In March 1941, Italian war prisoners from East Africa were transported by ship to Durban harbour, then by train to Pietermaritzburg on livestock wagons, to be deloused and inspected after which they were transported up to the waterless place (Zonderwater) near Pretoria. There, they met with inadequate facilities, accommodation and clothing against the highveld winter.

"South Africa were not ready, we were not organised for, we were not expecting, such large numbers so suddenly" The camp and its commonders were not ready to receive prisoners nor could they house them according to the standards laid out in the Geneva Convention.

Zonderwater's first camp commander was Col Rennie, who found duties challenging. He was replaced by Colonel Dawid de Wet and then Colonel Hendrik Prinsloo. These commanders encountered a vast concentration of humans, requiring hygiene substance and shelter.

Colonel Hendrik Prinsloo, the son of H. F. Prinsloo, a commander of the Carolina Boer Commando at Spion Kop, turned Zonderwater into a place of respect where prisoners, a commander and various communities, chose to work together. This internment facility was made by POW's who converted the camp into a set of barracks that would house over 90 000 prisoners. Permanent built-up structures of brick and wooden buildings were arranged as blocks. Each block could hold 8000 prisoners and there were 44 blocks in total, able to house 112 000 people.

Prinsloo built up the prisoners' morale and self-esteem by organizing picnics, treating the prisoners like adults, making improvements to buildings, allowing visits from the Archbishop, and arranging daily exercises. Under his command, an orchestra was even formed and craft exhibitions and art classes were organized. A library with 10,000 books was established and 11,500 prisoners voluntarily attended school. Illiteracy among the prisoners, who included many small farmers, was reduced from 30% to 2%.
The camp was closed in January 1947, but the Zonderwater - Italian WW2 P.O.W cemetery can still be visited and the Zonderwater spirit can still be seen.

- EXTRACTED RECORDS:
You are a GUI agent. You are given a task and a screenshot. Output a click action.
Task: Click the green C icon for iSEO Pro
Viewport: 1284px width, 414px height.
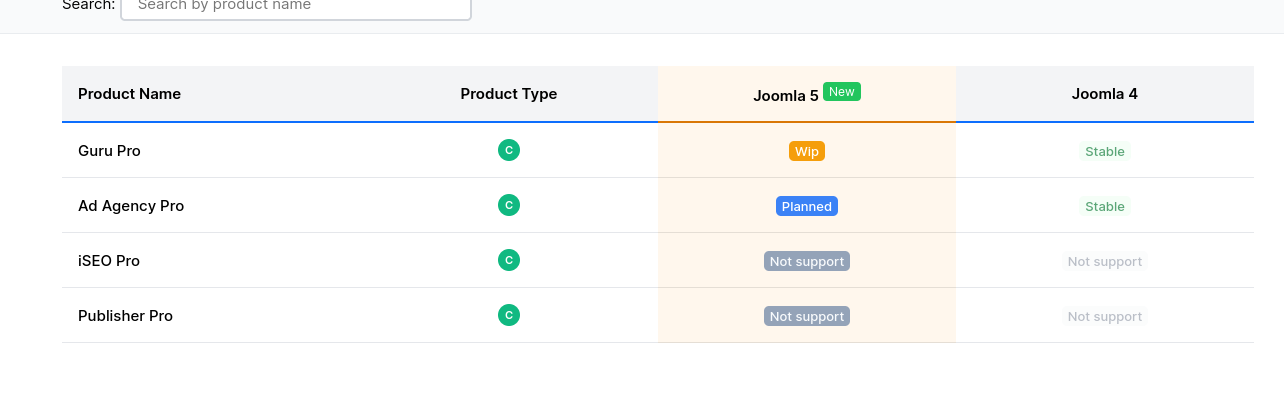click(509, 260)
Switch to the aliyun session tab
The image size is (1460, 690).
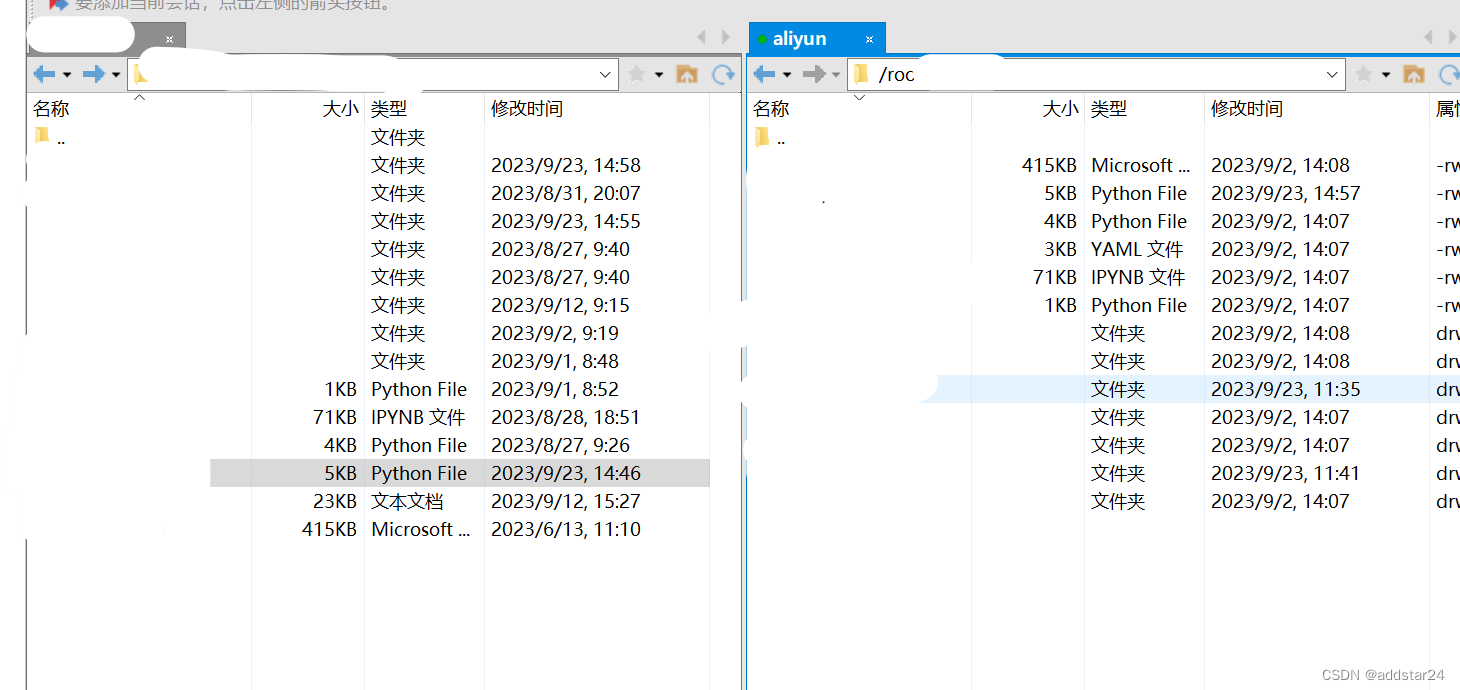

- EXPLORE THE MATERIAL:
A. Answer these questions from the Zonderwater passage:
(i) In what month and year were the Italian war prisoners shipped to Durban harbour?
(ii) Who was Zonderwater's first camp commander?
(iii) How many books did the camp library hold?
B. Does each statement agree with the Zonderwater passage? Give yes or no, plus the deciding words from the passage.
(i) The prisoners were deloused in Pietermaritzburg.
(ii) Colonel Hendrik Prinsloo's father was a commander at Spion Kop.
(iii) The camp was closed in 1945.
C. Copy word for word everything in the Zonderwater passage from "Zonderwater's first camp" down to "substance and shelter.".
The rows have nothing to do with the Zonderwater passage.

- WRITTEN ANSWERS:
A.
(i) March 1941
(ii) Col Rennie
(iii) 10,000

B.
(i) Yes: "then by train to Pietermaritzburg on livestock wagons, to be deloused and inspected"
(ii) Yes: "the son of H. F. Prinsloo, a commander of the Carolina Boer Commando at Spion Kop"
(iii) No: "The camp was closed in January 1947"

C.
Zonderwater's first camp commander was Col Rennie, who found duties challenging. He was replaced by Colonel Dawid de Wet and then Colonel Hendrik Prinsloo. These commanders encountered a vast concentration of humans, requiring hygiene substance and shelter.